Actuellement, les maladies cardiovasculaires entraînent 10 000 décès chaque jour en Europe, et en Espagne, les données de l’Institut National de la Statistique indiquent qu’environ 314 personnes meurent chaque jour en raison d’événements cardiovasculaires. Outre leur impact sur les individus, ces pathologies représentent une charge économique considérable pour le système de santé, avec des dépenses en Europe s’élevant à 282 milliards d’euros par an.
Bien qu’elles demeurent la première cause de mortalité sur le continent, les maladies cardiovasculaires sont largement évitables, et un intérêt croissant se manifeste pour réduire cette charge à travers des changements comportementaux et une gestion des facteurs de risque et des causes.
Un nouveau rapport intitulé L’avenir de la santé cardiovasculaire en Europe : une approche holistique a été récemment publié, regroupant les conclusions du premier Think Tank organisé par Daiichi Sankyo, en collaboration avec dix experts européens de différentes spécialités, visant à identifier les principales barrières et à proposer des solutions pour un meilleur encadrement de ces maladies.
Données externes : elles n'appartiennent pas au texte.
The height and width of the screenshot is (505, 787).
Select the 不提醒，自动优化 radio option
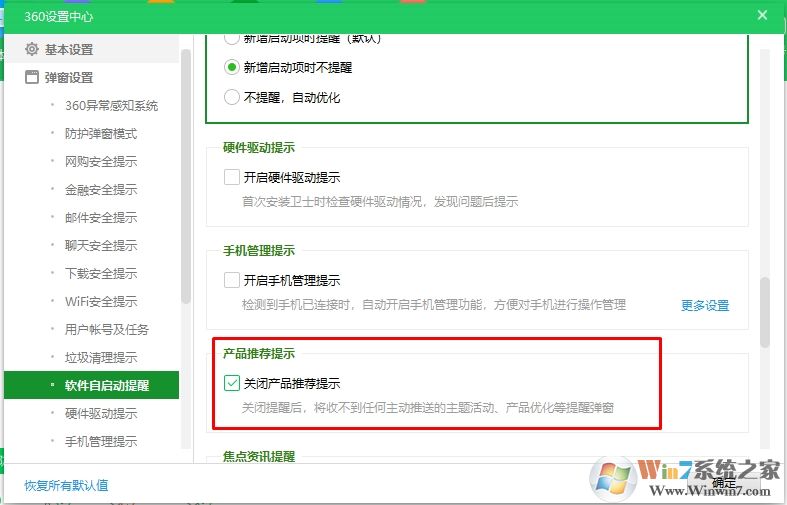(x=232, y=98)
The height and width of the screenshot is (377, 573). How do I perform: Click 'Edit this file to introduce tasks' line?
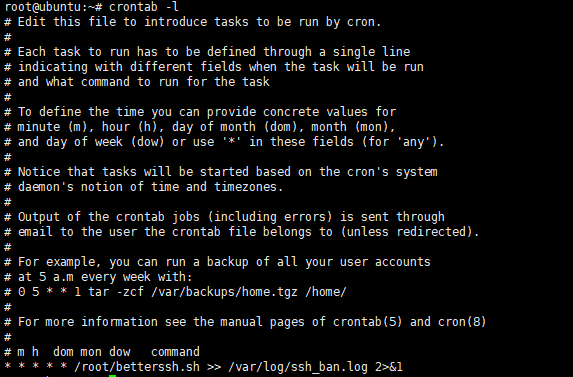coord(193,22)
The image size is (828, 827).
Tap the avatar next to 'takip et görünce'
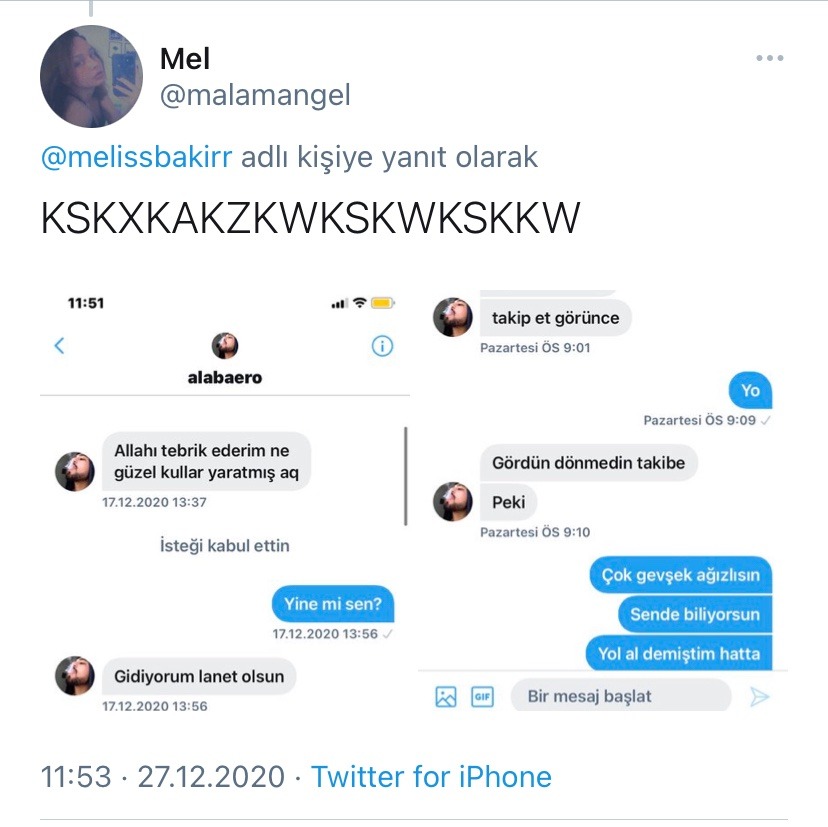point(453,317)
Les experts ayant contribué à ce rapport représentent diverses disciplines impliquées dans la prise en charge des patients cardiovasculaires, incluant des cliniciens, des associations de patients, des chercheurs, des spécialistes en eSanté, en nutrition, en infirmier(e)s, en psychologie, en sport, ainsi que des experts en communication et en politique sanitaire.

Un style de vie sain peut éviter plus de 80% des décès.
Défis
Les participants se sont penchés sur les facteurs comportementaux et physiologiques des maladies cardiovasculaires, tels que l’alimentation, l’exercice et la santé mentale.
Parmi les défis identifiés comme obstacles à l’adoption d’une approche globale figuraient : la désinformation, la communication limitée entre les professionnels de différents domaines, les contraintes de financement et les pressions sociales.
Sur cette base, le rapport propose trois recommandations stratégiques pour intégrer une approche holistique dans les soins cardiovasculaires en Europe, établissant une feuille de route commune pour y parvenir, autour de trois axes principaux.
Trois stratégies
1. Renforcer la collaboration interdisciplinaire et la communication entre les professionnels de santé ainsi que ceux liés à la santé cardiovasculaire de manière intégrale (comme les nutritionnistes ou psychologues, entre autres), en améliorant également la communication entre médecins et patients. Mettre en œuvre l’intelligence artificielle (IA) pour faciliter cette communication et coordination, ainsi que pour créer des plans personnalisés pour chaque patient, étant donné que les analyses prédictives basées sur l’IA peuvent analyser de grandes quantités de données patients, des prédispositions génétiques aux facteurs liés au style de vie.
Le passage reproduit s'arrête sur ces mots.